- Brief
Rewrite the rows below as a numbered list, skipping blank lines. Start at the first line of the rows and stop after the line that contains "at (54, 334).".

- Source material
□ □ □

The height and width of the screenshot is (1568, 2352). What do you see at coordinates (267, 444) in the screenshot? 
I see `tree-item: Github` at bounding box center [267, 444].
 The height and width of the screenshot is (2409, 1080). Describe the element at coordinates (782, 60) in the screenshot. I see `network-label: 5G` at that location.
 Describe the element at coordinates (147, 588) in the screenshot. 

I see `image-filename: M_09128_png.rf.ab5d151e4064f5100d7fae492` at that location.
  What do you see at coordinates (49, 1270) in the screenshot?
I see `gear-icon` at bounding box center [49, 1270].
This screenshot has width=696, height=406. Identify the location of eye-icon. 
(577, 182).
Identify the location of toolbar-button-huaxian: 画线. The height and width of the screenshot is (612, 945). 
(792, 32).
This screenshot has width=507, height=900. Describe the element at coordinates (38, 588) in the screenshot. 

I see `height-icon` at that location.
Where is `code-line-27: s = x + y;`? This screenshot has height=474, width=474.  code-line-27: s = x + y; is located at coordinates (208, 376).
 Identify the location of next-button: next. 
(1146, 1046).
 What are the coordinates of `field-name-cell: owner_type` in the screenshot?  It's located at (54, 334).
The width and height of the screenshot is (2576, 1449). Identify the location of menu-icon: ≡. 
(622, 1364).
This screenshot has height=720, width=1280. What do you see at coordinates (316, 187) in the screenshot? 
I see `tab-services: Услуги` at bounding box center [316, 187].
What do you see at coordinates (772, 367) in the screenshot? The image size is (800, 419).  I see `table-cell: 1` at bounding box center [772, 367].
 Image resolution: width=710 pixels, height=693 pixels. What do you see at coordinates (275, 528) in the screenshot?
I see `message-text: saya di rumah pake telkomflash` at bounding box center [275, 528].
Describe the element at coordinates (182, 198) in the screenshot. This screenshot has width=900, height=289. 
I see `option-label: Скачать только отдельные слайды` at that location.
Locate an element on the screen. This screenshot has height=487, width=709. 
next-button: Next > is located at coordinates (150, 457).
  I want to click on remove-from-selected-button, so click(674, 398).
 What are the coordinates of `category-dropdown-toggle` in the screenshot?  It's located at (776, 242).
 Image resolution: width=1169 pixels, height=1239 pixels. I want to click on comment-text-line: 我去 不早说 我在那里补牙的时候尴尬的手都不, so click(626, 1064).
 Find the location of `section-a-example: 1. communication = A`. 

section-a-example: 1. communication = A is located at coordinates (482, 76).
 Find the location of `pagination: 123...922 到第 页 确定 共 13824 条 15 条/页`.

□ □ □

- Written answer
1. The height and width of the screenshot is (1568, 2352). What do you see at coordinates (267, 444) in the screenshot? 
2. I see `tree-item: Github` at bounding box center [267, 444].
3.  The height and width of the screenshot is (2409, 1080). Describe the element at coordinates (782, 60) in the screenshot. I see `network-label: 5G` at that location.
4.  Describe the element at coordinates (147, 588) in the screenshot. 
5. I see `image-filename: M_09128_png.rf.ab5d151e4064f5100d7fae492` at that location.
6.   What do you see at coordinates (49, 1270) in the screenshot?
7. I see `gear-icon` at bounding box center [49, 1270].
8. This screenshot has width=696, height=406. Identify the location of eye-icon. 
9. (577, 182).
10. Identify the location of toolbar-button-huaxian: 画线. The height and width of the screenshot is (612, 945). 
11. (792, 32).
12. This screenshot has width=507, height=900. Describe the element at coordinates (38, 588) in the screenshot. 
13. I see `height-icon` at that location.
14. Where is `code-line-27: s = x + y;`? This screenshot has height=474, width=474.  code-line-27: s = x + y; is located at coordinates (208, 376).
15.  Identify the location of next-button: next. 
16. (1146, 1046).
17.  What are the coordinates of `field-name-cell: owner_type` in the screenshot?  It's located at (54, 334).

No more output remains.